Now then, I'm sure I haven't convinced anyone about so-called government "charity", but I sure do feel better. Thanks for the vent!


----------



## TICA (Apr 23, 2013)

Venting is always a good thing!!


----------



## SifuPhil (Apr 23, 2013)

Are you talking about tax monies being used for charities? If so then I can understand your point of view, but to be honest it does sound a bit - forgive me, Xenu - conspiratorial. 

The "consent" that you speak of is, I believe, given by the donor when they participate in the electoral process. As a citizen you're giving your OK to the selected crooks to do whatever they want with the money you give them. If, like me, you never voted and never will then you would NOT be giving your consent.

... at least, that's how _I_ see it. 

People often tell me that if I don't vote that I don't have the right to complain. In my opinion, complaining is a basic human behavioral trait and is not determined by whether or not I vote. If anything, I would be _far_ more impartial than someone who pledges allegiance to one of the so-called "parties" or who votes on the basis of the whitest smile and the most babies kissed.


----------



## That Guy (Apr 23, 2013)

I know there are many good and true charities but it's difficult finding the ones that don't scrape a large percentage off the top for "administrative purposes".  I usually do my best to contribute on a case by case basis; buy a hungry person a meal, help a stranded motorist with gas, just do a kind deed when the need arises.  It ain't much but it's what I got...


----------



## Ozarkgal (Apr 23, 2013)

*Fishwisher*...Your story is one of the many reasons I don't donate money to any charitable or religious organization.   I will offer my time, services, food or material items I can share, directly to people in need of catastrophic help, but cash..never.

*Phil...*As usual, you have an interesting point of view regarding consent.  I am ashamed to say that I broke down once in a moment of weakness and voted in a presidential election.  For what it was worth, I should have gone to the movies instead.  

I do plenty of beyochin', despite not voting.  I see it as my right of freedom of speech granted by the constitution.  I cannot in all good conscience be responsible in any way for promotion of these corrupt politicians and their equally corrupt agencies.

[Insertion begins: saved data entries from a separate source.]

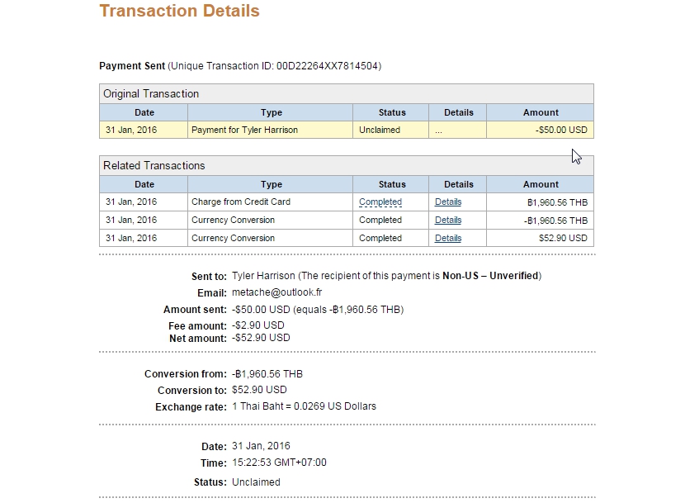Click the net amount -$52.90 USD
The height and width of the screenshot is (503, 685).
pyautogui.click(x=261, y=338)
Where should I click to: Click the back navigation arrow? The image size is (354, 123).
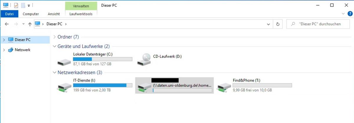pyautogui.click(x=7, y=24)
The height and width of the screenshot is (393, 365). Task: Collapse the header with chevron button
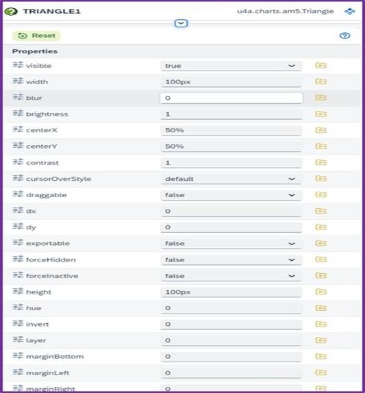tap(181, 23)
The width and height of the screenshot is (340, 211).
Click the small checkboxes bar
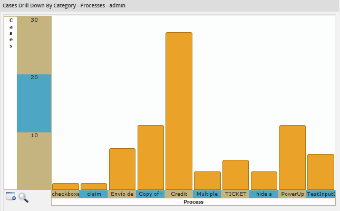tap(66, 186)
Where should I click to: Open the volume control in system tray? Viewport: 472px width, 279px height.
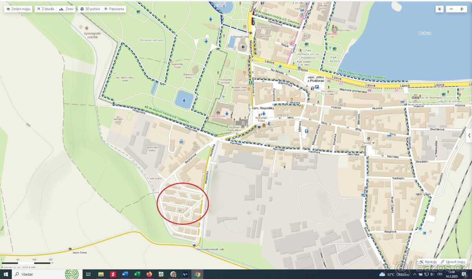coord(431,274)

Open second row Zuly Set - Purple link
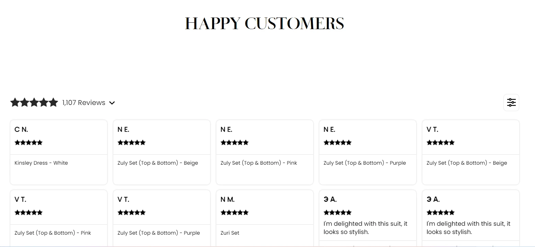[x=158, y=233]
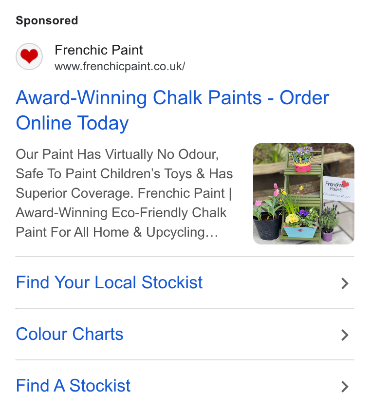Click the ad description mentioning Virtually No Odour
Image resolution: width=370 pixels, height=411 pixels.
[x=124, y=193]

Even though I don't participate in the voting process, I am very politically-minded and informed, which is more than I can say for the low information dummies who keep voting these crooks and criminals into office, election after election.

*ThatGuy*...exactly!


----------



## Happyflowerlady (Apr 24, 2013)

I totally agree that most of the charities usually take a lot of the donations for their "expenses", and what goes to help the needy is the smaller part. My husband has spent a lot of his working life, working in rescue missions (he is a chef as well as a preacher), and it was pretty obvious that the head of the ministry and his family drove the new expensive cars, and enjoyed the best in life, while the food budget at the mission was mostly cheap and donated food. And that is just a local charity, not even a large one, like Red Cross or Salvation Army.
The same with the television evangelists, they wear gold and drive Cadillacs , financed by little old ladies pensions, while the needy still go without.
My mother used to keep extra money in her Bible, and when someone needed help, she helped them. She knew who got any money she gave out, and what it was used for, but usually, she did not just give money . If they needed food or gas, she bought it for them, so it absolutely went for that item.
This seems to me to make a lot more sense than the government taking your money and handing it out to a charity as they see fit.


----------



## rkunsaw (Apr 24, 2013)

I also refuse to donate to organizations. I feel I can do more good on an individual basis.

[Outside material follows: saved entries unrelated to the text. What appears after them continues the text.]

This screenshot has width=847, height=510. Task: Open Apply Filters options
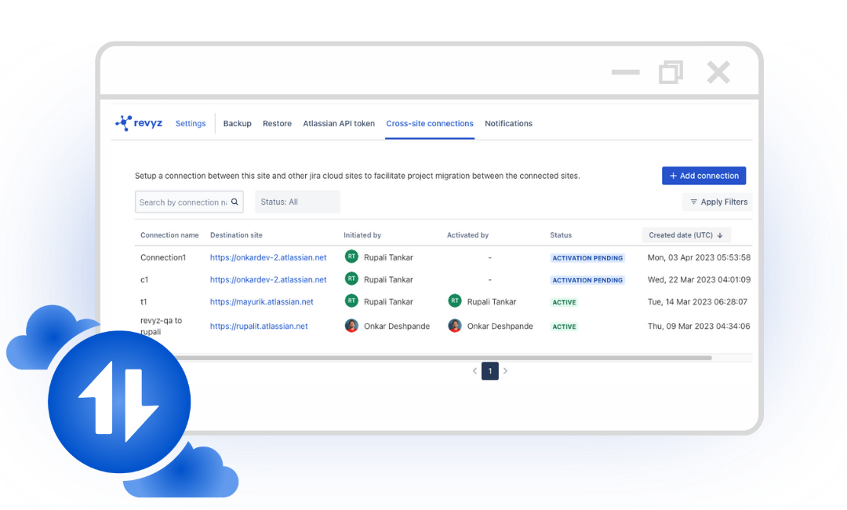tap(718, 202)
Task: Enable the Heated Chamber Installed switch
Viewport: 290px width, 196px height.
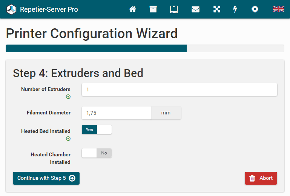Action: click(97, 153)
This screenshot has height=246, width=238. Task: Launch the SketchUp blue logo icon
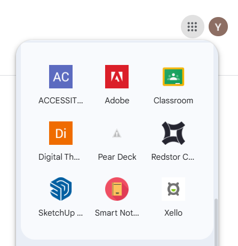[61, 189]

Our government donates to just about anyone except it's own citizens who really need help. Our welfare system is a joke. They take away any incentive to become a productive citizen again.


----------



## R. Zimm (Apr 24, 2013)

I have yet to hear of a group making such a request and what made me suspicious right away is that I have never heard of the Feds offering to match contibutions. They usually just give the money away.

I don't give as much as I used to for many reasons, main oone being I have less to give since all prices have increased but not my pay.


----------



## Lyn (May 8, 2013)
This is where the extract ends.